Juiz Auxiliar da Corregedoria Nacional de Justiça

Inicialmente, o parecer opina pelo não conhecimento do pedido por entender se tratar de demanda de natureza individual, de efeito puramente concreto, o que afastaria a atuação deste Conselho. Entretanto, com as mais respeitosas vênias, observo que a narrativa exposta na inicial torna este ponto inconclusivo.
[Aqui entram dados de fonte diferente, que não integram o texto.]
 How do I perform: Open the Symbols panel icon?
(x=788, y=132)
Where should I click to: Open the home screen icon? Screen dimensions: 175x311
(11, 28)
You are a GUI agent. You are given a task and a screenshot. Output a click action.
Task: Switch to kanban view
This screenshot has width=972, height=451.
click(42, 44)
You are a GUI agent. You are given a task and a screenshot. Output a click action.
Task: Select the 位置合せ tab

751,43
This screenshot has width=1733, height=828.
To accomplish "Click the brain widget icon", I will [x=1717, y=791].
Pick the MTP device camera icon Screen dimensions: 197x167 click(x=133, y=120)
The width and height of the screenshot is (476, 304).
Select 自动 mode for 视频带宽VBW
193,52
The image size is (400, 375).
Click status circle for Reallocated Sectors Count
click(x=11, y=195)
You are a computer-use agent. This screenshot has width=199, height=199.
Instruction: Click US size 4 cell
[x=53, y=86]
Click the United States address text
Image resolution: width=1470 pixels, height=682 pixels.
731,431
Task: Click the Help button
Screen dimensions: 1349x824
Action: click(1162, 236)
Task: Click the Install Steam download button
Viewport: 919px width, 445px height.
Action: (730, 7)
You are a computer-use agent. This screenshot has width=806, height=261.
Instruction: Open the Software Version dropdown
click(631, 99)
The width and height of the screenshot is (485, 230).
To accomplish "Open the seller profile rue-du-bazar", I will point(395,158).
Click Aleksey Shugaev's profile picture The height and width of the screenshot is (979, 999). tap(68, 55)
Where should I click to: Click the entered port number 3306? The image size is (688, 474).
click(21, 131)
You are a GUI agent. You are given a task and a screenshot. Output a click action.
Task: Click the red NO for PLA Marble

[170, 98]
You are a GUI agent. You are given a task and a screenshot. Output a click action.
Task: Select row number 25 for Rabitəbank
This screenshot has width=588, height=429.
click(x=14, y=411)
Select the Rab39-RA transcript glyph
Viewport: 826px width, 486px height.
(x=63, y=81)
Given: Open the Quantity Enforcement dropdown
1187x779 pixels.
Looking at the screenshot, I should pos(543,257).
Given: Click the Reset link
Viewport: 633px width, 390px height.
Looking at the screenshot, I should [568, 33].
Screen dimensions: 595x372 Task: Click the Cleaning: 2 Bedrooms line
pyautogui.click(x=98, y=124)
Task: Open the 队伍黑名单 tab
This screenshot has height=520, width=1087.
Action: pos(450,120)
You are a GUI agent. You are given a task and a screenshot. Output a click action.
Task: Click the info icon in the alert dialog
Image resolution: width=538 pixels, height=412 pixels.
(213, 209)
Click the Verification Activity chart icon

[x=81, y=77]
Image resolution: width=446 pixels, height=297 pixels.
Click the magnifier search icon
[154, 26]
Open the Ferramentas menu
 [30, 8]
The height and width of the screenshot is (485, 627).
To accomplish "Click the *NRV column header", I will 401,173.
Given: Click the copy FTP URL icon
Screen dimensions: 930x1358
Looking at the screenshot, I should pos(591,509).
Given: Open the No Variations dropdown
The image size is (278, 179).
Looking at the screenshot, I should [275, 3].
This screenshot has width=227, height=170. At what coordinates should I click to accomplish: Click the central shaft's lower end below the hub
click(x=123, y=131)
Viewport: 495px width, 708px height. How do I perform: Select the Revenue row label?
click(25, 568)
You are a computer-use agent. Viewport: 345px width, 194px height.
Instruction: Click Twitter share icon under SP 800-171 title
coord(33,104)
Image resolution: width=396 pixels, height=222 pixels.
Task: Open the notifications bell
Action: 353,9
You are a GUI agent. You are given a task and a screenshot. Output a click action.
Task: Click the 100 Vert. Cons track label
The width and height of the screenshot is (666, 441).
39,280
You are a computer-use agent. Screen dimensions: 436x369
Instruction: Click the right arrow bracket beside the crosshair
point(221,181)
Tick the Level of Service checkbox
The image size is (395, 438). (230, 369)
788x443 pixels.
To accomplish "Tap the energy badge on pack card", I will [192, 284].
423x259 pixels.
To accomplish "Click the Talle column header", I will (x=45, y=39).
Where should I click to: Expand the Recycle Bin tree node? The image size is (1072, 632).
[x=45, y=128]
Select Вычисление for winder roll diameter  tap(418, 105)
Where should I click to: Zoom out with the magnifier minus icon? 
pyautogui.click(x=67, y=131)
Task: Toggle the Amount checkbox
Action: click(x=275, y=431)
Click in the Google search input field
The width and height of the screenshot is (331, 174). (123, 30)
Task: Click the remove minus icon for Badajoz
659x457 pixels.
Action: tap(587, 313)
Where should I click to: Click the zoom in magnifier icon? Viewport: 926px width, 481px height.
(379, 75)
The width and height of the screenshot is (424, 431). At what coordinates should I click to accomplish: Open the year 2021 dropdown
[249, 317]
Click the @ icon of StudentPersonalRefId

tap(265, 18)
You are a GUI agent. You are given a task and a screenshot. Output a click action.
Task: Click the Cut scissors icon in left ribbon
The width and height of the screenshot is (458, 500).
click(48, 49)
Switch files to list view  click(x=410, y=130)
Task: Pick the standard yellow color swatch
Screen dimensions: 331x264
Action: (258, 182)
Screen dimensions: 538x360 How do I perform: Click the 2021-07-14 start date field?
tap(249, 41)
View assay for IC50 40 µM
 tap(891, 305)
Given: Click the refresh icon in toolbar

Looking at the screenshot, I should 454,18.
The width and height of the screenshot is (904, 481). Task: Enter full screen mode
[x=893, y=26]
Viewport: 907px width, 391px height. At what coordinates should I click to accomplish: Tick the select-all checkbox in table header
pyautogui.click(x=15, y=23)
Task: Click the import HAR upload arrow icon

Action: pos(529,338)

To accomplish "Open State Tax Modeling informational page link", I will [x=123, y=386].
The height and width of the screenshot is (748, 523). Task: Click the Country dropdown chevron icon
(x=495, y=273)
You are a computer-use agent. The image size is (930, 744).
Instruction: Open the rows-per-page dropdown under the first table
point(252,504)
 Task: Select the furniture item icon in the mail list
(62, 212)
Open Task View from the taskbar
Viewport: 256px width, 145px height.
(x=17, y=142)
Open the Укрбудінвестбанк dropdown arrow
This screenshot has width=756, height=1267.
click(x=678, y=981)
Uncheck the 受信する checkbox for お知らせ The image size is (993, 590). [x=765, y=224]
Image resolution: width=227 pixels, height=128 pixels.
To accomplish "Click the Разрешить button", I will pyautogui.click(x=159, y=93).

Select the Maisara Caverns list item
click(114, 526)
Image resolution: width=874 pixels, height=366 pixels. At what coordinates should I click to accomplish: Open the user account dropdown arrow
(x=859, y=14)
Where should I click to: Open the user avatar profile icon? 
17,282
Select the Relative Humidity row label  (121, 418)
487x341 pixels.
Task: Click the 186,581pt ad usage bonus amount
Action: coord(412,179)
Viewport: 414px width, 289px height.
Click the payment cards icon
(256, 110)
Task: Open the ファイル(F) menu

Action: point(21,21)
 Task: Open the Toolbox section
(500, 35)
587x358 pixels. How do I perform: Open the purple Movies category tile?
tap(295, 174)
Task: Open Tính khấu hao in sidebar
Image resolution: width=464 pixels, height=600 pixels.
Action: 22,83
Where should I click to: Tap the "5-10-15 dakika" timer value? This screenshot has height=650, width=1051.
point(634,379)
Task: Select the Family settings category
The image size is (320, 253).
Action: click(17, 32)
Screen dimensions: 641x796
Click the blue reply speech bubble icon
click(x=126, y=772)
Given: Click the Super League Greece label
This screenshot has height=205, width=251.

Sabidamente, muitas dúvidas sobre a interpretação de dispositivos e de ato regulamentares de competência desta Casa surgem a partir da análise de uma determinada situação, mas, neste específico caso, embora não se possa afastar completamente que a dúvida retrataria a realidade do próprio consulente, não há robustez processual suficiente que demonstre a concretude do pedido.

Nesta via, entendo que a dúvida suscitada atende aos preceitos da art. 89 do RICNJ, além de envolver questionamento sobre os termos do Provimento CNJ nº 63/2017.

Ultrapassado o ponto em que o parecer sugere o não conhecimento do pedido, no mais, acolho integralmente a opinião técnica, no sentido de não existir divergências entre o §1º o artigo 14, e o §3º do artigo 10, do Provimento CNJ nº 63/2017, mesmo diante da alteração promovida pelo Provimento CNJ nº 83/2019, quando se referem ao reconhecimento extrajudicial da filiação socioafetiva.

Desde a edição do Provimento CNJ nº 63/2017, não se admite aos ascendentes (biológicos) o reconhecimento extrajudicial do vínculo socioafetivo de seus descendentes em razão da preexistente relação de parentesco[1][1].

A inclusão do §1º, ao artigo 14, pelo Provimento CNJ nº 83/2019, além de não interferir na vedação antes vista do artigo 10, §3º, do Provimento CNJ nº 63/2017, se refere apenas ao vínculo socioafetivo para limitar a formalização deste a um dos ascendentes, ao pai ou à mãe[2][2], na intenção de evitar a ocorrência de situações abusivas.

Pelo exposto, conheço da Consulta e respondo no sentido de que o § 1º do art. 14, acrescentado pelo Provimento nº 83/2019, não alterou a redação do § 3º do art. 10 do Provimento CNJ nº 63/2017, permanecendo vedado aos avós biológicos o reconhecimento da paternidade ou da maternidade socioafetiva de netos(as) pela via extrajudicial.

É como voto.

Intime-se todos os Tribunais de Justiça dos Estados e do Distrito Federal e dos Territórios para os efeitos do art. 89, §2º, do RICNJ.

Após, arquivem-se os autos.

Brasília, data registrada no sistema. 

 

Jane Granzoto

Conselheira Relatora



[1][1] Art. 10. O reconhecimento voluntário da paternidade ou da maternidade socioafetiva de pessoas acima de 12 anos será autorizado perante os oficiais de registro civil das pessoas naturais.

[...]

§ 3º Não poderão reconhecer a paternidade ou maternidade socioafetiva os irmãos entre si nem os ascendentes.

 

[2][2] Art. 14. O reconhecimento da paternidade ou maternidade socioafetiva somente poderá ser realizado de forma unilateral e não implicará o registro de mais de dois pais e de duas mães no campo filiação no assento de nascimento.

§ 1ª Somente é permitida a inclusão de um ascendente socioafetivo, seja do lado paterno ou do materno.